- Elenthikara Location in Kerala, India Elenthikara Elenthikara (India)
- Coordinates: 10°10′22″N 76°15′38″E﻿ / ﻿10.17274°N 76.2605°E
- Country: India
- State: Keralam
- District: Ernakulam

Government
- • Type: Panchayat
- • Body: Puthanvelikkara Gram panchayat; Parakkadavu Panchayat samiti
- Elevation: 7 m (23 ft)

Languages
- • Official: Malayalam, English
- Time zone: UTC+5:30 (IST)
- PIN: 683594
- Telephone code: 0484
- Vehicle registration: KL-42
- Nearest city: Kochi(Cochin)
- Lok Sabha constituency: Ernakulam
- State Assembly constituency: Piravom
- Sex ratio: ♂/♀
- Climate: Moderate (Köppen)
- Literacy: 94.87%

= Elenthikara =

Village in Ernakulam District, Kerala, India

Elenthikara is a small village in Puthanvelikkara Panchayath, Paravur Taluk, Ernakulam district, Keralam, India. The Chalakudy River merges with the Periyar River at Elenthikara. Following confluence, the hydraulic network discharges directly into the Kottapuram lagoon. Surrounded by dense tropical flora and vast riparian agricultural plains, the area's historical economic architecture relies predominantly on the exploitation of natural resources via agro-extractive and inland fishing industries. The village is situated in the road connecting Paravur with Mala, Thrissur. The structural introduction of the Station Kadavu–Valiapazhampillithuruthu Bridge resolved geographic bottlenecks by linking isolated riverine pockets directly to mainland Ernakulam, thereby yielding measurable advancements in regional network resilience and transit efficiency. The nearest town is North Paravur. Early inhabitants of this place worshipped "Ilaya Nandhi" or "Ilaya Bhagavati". So this place was known as Elenthikara.

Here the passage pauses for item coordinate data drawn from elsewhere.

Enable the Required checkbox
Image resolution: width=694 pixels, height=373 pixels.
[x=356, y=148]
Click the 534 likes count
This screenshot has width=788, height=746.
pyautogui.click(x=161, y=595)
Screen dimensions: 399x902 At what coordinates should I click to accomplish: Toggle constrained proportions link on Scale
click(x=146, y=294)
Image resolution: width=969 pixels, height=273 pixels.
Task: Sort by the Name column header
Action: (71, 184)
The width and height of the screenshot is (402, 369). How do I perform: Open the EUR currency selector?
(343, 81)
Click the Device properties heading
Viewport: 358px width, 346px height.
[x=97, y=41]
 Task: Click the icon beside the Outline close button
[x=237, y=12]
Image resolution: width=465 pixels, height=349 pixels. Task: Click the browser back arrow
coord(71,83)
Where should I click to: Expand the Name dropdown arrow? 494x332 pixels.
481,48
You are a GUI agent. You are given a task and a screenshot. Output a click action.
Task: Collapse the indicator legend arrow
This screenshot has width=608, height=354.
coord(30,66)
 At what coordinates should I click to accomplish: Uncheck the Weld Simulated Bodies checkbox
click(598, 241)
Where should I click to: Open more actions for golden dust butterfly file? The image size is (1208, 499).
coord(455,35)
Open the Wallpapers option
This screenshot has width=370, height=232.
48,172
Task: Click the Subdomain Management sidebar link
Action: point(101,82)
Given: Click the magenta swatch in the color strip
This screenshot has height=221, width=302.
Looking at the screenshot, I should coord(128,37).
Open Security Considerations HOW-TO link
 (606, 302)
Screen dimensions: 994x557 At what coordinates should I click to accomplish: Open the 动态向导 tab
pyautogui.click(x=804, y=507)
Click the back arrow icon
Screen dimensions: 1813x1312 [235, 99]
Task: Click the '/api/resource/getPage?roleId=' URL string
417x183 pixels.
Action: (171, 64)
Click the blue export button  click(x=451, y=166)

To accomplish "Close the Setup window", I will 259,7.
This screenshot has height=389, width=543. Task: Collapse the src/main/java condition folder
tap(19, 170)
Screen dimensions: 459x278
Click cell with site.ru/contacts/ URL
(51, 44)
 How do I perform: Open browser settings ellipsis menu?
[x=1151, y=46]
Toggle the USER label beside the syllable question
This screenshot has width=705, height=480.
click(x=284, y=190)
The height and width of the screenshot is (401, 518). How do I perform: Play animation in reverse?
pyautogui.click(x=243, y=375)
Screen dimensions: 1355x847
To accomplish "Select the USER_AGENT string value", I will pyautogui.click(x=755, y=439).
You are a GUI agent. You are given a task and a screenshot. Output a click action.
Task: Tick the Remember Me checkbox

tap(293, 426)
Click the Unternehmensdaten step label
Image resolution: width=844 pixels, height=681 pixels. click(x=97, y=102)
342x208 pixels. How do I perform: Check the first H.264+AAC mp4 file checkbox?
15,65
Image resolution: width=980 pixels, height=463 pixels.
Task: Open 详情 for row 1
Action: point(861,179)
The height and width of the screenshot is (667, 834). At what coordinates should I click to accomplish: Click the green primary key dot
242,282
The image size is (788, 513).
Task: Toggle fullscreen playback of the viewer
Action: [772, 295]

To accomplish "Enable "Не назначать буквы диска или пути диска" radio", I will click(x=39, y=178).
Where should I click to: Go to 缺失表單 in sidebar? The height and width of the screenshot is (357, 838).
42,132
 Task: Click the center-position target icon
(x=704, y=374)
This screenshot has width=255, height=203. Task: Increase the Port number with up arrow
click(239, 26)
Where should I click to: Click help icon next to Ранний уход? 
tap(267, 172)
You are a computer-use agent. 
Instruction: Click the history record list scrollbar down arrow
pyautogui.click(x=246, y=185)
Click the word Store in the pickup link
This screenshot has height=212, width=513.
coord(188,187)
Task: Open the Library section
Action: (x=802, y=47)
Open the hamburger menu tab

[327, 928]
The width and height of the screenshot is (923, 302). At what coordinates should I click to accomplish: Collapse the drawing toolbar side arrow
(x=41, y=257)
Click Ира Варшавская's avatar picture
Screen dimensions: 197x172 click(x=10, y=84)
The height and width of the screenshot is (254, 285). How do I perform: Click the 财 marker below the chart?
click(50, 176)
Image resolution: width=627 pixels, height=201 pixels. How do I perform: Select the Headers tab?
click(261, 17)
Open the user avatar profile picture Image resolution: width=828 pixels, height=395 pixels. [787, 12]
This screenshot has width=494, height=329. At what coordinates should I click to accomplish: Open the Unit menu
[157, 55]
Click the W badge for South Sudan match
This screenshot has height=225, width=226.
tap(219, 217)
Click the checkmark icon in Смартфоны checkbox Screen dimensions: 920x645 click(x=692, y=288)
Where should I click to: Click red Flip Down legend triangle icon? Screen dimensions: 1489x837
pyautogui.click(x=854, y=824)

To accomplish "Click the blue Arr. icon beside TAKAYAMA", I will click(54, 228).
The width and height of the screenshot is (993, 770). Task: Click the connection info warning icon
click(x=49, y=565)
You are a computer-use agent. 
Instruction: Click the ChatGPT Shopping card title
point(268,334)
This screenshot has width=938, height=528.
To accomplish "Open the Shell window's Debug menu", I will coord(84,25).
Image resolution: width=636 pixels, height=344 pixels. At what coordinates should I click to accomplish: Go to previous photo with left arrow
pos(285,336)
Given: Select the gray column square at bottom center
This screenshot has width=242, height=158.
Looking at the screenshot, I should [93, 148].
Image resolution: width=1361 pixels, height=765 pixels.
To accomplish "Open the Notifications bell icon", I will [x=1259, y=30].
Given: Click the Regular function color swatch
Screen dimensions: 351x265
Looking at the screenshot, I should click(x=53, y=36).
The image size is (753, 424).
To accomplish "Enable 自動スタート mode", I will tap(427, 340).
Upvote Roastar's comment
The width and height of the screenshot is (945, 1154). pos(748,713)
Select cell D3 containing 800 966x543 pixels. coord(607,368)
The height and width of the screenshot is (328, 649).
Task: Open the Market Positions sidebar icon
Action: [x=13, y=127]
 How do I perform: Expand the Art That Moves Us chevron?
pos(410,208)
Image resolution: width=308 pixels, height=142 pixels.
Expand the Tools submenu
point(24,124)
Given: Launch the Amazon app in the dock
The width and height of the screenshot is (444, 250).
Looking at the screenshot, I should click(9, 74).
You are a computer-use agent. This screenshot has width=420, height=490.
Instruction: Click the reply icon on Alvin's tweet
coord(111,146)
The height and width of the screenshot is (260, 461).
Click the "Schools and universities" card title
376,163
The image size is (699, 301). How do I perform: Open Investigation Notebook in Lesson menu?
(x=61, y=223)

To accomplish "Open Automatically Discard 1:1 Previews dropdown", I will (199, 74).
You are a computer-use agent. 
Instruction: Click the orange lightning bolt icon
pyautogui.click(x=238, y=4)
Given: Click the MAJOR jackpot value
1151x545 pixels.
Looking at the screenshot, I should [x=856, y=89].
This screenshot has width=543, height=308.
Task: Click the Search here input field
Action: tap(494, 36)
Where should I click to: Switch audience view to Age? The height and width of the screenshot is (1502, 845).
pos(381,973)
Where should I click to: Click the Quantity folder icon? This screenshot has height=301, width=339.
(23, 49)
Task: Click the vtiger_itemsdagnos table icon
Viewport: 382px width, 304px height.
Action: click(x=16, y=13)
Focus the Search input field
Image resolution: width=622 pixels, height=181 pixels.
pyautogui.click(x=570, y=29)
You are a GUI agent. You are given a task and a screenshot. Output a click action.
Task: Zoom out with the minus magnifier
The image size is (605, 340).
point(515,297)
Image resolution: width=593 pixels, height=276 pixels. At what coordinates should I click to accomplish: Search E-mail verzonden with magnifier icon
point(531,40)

== Elenthikara High School ==
Elenthikara High School, near North Paravur, has a history. When Sree Narayana Guru visited this place he exhorted the people on the need for education and educational institutions. Inspired by his words Dr. C. S. Sankaran, a homeopath, built a school on his ancestral property in 1948. He later upgraded it into a high school in 1952. When there was a need for a proper playground the area around was cleared. Today this school and its playground houses precious historical evidence of a lost culture.
Elenthikara was a place where Tippu Sultan visited on war time and hoisted a flag in a hill. That place is now known as "Kodi Kuthiya Kunnu".